在C语言中使用移位运算符的乘法和除法真的更快吗?

例如，乘法和除法可以使用位运算符来实现

i*2 = i<<1
i*3 = (i<<1) + i;
i*10 = (i<<3) + (i<<1)

等等。

用say (i<<3)+(i<<1)乘10是否比直接用i*10更快?有没有什么输入是不能用这种方法乘或除的?

当前回答

Python测试对相同的随机数执行相同的乘法1亿次。

>>> from timeit import timeit
>>> setup_str = 'import scipy; from scipy import random; scipy.random.seed(0)'
>>> N = 10*1000*1000
>>> timeit('x=random.randint(65536);', setup=setup_str, number=N)
1.894096851348877 # Time from generating the random #s and no opperati

>>> timeit('x=random.randint(65536); x*2', setup=setup_str, number=N)
2.2799630165100098
>>> timeit('x=random.randint(65536); x << 1', setup=setup_str, number=N)
2.2616429328918457

>>> timeit('x=random.randint(65536); x*10', setup=setup_str, number=N)
2.2799630165100098
>>> timeit('x=random.randint(65536); (x << 3) + (x<<1)', setup=setup_str, number=N)
2.9485139846801758

>>> timeit('x=random.randint(65536); x // 2', setup=setup_str, number=N)
2.490908145904541
>>> timeit('x=random.randint(65536); x / 2', setup=setup_str, number=N)
2.4757170677185059
>>> timeit('x=random.randint(65536); x >> 1', setup=setup_str, number=N)
2.2316000461578369

因此，在python中做移位而不是用2的幂来做乘法/除法，会有轻微的改进(~10%用于除法;~1%的乘法)。如果它不是2的幂，可能会有相当大的放缓。

同样，这些#将根据你的处理器、编译器(或解释器——为了简单起见，在python中这样做)而改变。

和其他人一样，不要过早地优化。编写可读性非常强的代码，如果不够快就进行分析，然后尝试优化慢的部分。请记住，编译器在优化方面比您做得更好。

2011-06-15 18:23:29

其他回答

I think in the one case that you want to multiply or divide by a power of two, you can't go wrong with using bitshift operators, even if the compiler converts them to a MUL/DIV, because some processors microcode (really, a macro) them anyway, so for those cases you will achieve an improvement, especially if the shift is more than 1. Or more explicitly, if the CPU has no bitshift operators, it will be a MUL/DIV anyway, but if the CPU has bitshift operators, you avoid a microcode branch and this is a few instructions less.

I am writing some code right now that requires a lot of doubling/halving operations because it is working on a dense binary tree, and there is one more operation that I suspect might be more optimal than an addition - a left (power of two multiply) shift with an addition. This can be replaced with a left shift and an xor if the shift is wider than the number of bits you want to add, easy example is (i<<1)^1, which adds one to a doubled value. This does not of course apply to a right shift (power of two divide) because only a left (little endian) shift fills the gap with zeros.

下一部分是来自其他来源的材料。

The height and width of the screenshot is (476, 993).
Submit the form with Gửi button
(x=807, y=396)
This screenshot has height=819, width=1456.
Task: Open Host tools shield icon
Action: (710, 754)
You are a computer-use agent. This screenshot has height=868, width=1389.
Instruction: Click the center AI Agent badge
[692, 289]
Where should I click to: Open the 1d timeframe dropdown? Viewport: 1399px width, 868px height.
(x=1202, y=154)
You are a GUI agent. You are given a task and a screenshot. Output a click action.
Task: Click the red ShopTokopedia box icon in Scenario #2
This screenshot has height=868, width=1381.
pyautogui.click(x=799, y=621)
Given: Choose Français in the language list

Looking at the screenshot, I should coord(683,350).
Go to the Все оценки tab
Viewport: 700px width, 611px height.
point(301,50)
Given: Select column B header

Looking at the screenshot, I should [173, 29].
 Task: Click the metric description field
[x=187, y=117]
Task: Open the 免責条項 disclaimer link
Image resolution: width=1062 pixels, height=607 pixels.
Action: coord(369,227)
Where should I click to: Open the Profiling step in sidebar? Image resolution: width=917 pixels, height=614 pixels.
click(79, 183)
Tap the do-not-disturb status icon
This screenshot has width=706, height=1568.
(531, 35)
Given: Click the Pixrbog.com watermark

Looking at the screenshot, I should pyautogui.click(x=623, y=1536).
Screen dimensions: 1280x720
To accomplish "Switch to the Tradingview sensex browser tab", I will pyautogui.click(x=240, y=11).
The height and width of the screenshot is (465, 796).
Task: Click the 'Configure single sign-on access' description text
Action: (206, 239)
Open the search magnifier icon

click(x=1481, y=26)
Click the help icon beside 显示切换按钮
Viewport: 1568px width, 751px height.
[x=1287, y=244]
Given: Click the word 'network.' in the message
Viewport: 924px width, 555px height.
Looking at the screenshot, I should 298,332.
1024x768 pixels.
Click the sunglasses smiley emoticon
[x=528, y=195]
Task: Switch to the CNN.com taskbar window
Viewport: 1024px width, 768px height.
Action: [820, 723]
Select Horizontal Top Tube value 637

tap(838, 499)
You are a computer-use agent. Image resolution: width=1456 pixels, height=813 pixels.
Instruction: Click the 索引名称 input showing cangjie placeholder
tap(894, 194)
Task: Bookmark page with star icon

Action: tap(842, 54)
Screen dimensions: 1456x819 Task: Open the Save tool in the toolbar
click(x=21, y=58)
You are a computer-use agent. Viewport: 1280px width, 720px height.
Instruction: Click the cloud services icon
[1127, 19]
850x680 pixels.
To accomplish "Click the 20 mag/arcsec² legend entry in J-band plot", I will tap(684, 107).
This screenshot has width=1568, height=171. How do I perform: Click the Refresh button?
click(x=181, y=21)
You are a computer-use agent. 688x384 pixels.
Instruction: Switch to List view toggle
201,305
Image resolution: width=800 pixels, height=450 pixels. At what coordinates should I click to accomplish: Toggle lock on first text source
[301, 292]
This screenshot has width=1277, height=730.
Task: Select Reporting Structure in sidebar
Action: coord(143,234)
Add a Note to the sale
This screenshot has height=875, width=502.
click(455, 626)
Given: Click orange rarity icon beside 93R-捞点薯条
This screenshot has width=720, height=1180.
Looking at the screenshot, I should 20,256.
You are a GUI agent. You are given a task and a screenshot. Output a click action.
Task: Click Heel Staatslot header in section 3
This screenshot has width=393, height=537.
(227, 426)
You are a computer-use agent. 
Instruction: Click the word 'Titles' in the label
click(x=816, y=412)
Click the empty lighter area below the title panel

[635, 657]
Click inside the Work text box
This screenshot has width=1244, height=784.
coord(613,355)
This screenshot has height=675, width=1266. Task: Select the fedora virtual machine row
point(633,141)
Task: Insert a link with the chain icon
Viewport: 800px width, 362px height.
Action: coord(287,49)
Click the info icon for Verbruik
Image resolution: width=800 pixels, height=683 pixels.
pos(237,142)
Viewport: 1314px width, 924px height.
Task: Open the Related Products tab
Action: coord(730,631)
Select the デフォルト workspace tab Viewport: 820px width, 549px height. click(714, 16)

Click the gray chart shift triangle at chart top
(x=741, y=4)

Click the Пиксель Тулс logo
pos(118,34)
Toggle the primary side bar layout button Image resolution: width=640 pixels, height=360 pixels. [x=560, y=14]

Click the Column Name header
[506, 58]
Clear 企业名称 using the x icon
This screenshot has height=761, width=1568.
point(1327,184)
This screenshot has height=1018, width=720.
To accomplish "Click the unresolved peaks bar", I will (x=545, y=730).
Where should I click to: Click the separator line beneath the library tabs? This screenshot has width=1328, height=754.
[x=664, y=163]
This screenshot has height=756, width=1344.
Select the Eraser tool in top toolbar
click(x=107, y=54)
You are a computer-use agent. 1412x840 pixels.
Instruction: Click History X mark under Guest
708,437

在我的代码中，这些乘/除2和2的幂运算被大量使用，因为公式已经很短了，每条可以消除的指令都可以获得很大的收益。如果处理器不支持这些位移操作符，就不会有增益，也不会有损失。

Also, in the algorithms I am writing, they visually represent the movements that occur so in that sense they are in fact more clear. The left hand side of a binary tree is bigger, and the right is smaller. As well as that, in my code, odd and even numbers have a special significance, and all left-hand children in the tree are odd and all right hand children, and the root, are even. In some cases, which I haven't encountered yet, but may, oh, actually, I didn't even think of this, x&1 may be a more optimal operation compared to x%2. x&1 on an even number will produce zero, but will produce 1 for an odd number.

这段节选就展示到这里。